What the task requires: The expected output is every entry, repeated word for word.

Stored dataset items
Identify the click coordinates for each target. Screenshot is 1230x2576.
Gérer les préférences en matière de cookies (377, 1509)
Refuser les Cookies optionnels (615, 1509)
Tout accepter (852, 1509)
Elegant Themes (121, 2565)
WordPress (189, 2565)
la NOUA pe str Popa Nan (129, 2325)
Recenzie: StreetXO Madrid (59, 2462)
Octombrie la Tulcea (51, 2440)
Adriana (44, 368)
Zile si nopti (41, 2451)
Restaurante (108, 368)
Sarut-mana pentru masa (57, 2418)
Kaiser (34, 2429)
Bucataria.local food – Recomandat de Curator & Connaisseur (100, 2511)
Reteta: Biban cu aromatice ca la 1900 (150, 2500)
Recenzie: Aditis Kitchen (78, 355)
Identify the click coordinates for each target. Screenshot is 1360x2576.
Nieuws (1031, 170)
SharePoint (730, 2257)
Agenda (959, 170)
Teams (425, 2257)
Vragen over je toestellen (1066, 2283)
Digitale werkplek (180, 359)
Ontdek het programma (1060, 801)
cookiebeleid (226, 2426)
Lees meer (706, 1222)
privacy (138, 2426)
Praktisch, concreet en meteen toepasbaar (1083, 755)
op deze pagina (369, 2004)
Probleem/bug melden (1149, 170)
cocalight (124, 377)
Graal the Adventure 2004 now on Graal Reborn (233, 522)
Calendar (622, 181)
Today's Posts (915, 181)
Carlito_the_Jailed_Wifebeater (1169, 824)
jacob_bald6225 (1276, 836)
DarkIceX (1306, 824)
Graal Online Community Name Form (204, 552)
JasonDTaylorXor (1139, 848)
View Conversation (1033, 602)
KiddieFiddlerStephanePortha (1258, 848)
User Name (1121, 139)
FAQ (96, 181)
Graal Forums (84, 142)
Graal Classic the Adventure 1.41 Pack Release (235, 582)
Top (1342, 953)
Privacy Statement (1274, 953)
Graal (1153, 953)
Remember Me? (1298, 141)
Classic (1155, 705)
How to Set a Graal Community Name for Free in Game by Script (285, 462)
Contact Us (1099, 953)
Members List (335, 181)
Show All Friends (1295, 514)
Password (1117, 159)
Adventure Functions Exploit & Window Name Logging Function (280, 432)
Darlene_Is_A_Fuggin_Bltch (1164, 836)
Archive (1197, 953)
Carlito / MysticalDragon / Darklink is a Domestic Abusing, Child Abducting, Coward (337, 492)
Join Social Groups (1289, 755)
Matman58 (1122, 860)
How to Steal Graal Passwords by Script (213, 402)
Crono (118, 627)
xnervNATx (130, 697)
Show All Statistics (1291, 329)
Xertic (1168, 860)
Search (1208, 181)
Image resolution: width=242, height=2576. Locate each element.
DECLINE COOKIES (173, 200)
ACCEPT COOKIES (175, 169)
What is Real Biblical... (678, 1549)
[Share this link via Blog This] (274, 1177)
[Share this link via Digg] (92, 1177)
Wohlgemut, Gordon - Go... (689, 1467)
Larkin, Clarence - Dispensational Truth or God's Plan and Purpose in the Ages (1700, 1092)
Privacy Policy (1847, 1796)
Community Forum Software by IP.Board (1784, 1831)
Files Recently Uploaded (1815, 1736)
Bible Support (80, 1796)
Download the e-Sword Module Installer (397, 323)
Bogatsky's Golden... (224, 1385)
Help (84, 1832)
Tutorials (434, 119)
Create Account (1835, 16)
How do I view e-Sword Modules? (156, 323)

Response:
Identify the click coordinates for each target. Screenshot is 1230x2576.
Gérer les préférences en matière de cookies (377, 1509)
Refuser les Cookies optionnels (615, 1509)
Tout accepter (852, 1509)
Elegant Themes (121, 2565)
WordPress (189, 2565)
la NOUA pe str Popa Nan (129, 2325)
Recenzie: StreetXO Madrid (59, 2462)
Octombrie la Tulcea (51, 2440)
Adriana (44, 368)
Zile si nopti (41, 2451)
Restaurante (108, 368)
Sarut-mana pentru masa (57, 2418)
Kaiser (34, 2429)
Bucataria.local food – Recomandat de Curator & Connaisseur (100, 2511)
Reteta: Biban cu aromatice ca la 1900 (150, 2500)
Recenzie: Aditis Kitchen (78, 355)
Identify the click coordinates for each target. Screenshot is 1360x2576.
Nieuws (1031, 170)
SharePoint (730, 2257)
Agenda (959, 170)
Teams (425, 2257)
Vragen over je toestellen (1066, 2283)
Digitale werkplek (180, 359)
Ontdek het programma (1060, 801)
cookiebeleid (226, 2426)
Lees meer (706, 1222)
privacy (138, 2426)
Praktisch, concreet en meteen toepasbaar (1083, 755)
op deze pagina (369, 2004)
Probleem/bug melden (1149, 170)
cocalight (124, 377)
Graal the Adventure 2004 now on Graal Reborn (233, 522)
Calendar (622, 181)
Today's Posts (915, 181)
Carlito_the_Jailed_Wifebeater (1169, 824)
jacob_bald6225 (1276, 836)
DarkIceX (1306, 824)
Graal Online Community Name Form (204, 552)
JasonDTaylorXor (1139, 848)
View Conversation (1033, 602)
KiddieFiddlerStephanePortha (1258, 848)
User Name (1121, 139)
FAQ (96, 181)
Graal Forums (84, 142)
Graal Classic the Adventure 1.41 Pack Release (235, 582)
Top (1342, 953)
Privacy Statement (1274, 953)
Graal (1153, 953)
Remember Me? (1298, 141)
Classic (1155, 705)
How to Set a Graal Community Name for Free in Game by Script (285, 462)
Contact Us (1099, 953)
Members List (335, 181)
Show All Friends (1295, 514)
Password (1117, 159)
Adventure Functions Exploit & Window Name Logging Function (280, 432)
Darlene_Is_A_Fuggin_Bltch (1164, 836)
Archive (1197, 953)
Carlito / MysticalDragon / Darklink is a Domestic Abusing, Child Abducting, Coward (337, 492)
Join Social Groups (1289, 755)
Matman58 (1122, 860)
How to Steal Graal Passwords by Script (213, 402)
Crono (118, 627)
xnervNATx (130, 697)
Show All Statistics (1291, 329)
Xertic (1168, 860)
Search (1208, 181)
Image resolution: width=242, height=2576. Locate each element.
DECLINE COOKIES (173, 200)
ACCEPT COOKIES (175, 169)
What is Real Biblical... (678, 1549)
[Share this link via Blog This] (274, 1177)
[Share this link via Digg] (92, 1177)
Wohlgemut, Gordon - Go... (689, 1467)
Larkin, Clarence - Dispensational Truth or God's Plan and Purpose in the Ages (1700, 1092)
Privacy Policy (1847, 1796)
Community Forum Software by IP.Board (1784, 1831)
Files Recently Uploaded (1815, 1736)
Bible Support (80, 1796)
Download the e-Sword Module Installer (397, 323)
Bogatsky's Golden... (224, 1385)
Help (84, 1832)
Tutorials (434, 119)
Create Account (1835, 16)
How do I view e-Sword Modules? (156, 323)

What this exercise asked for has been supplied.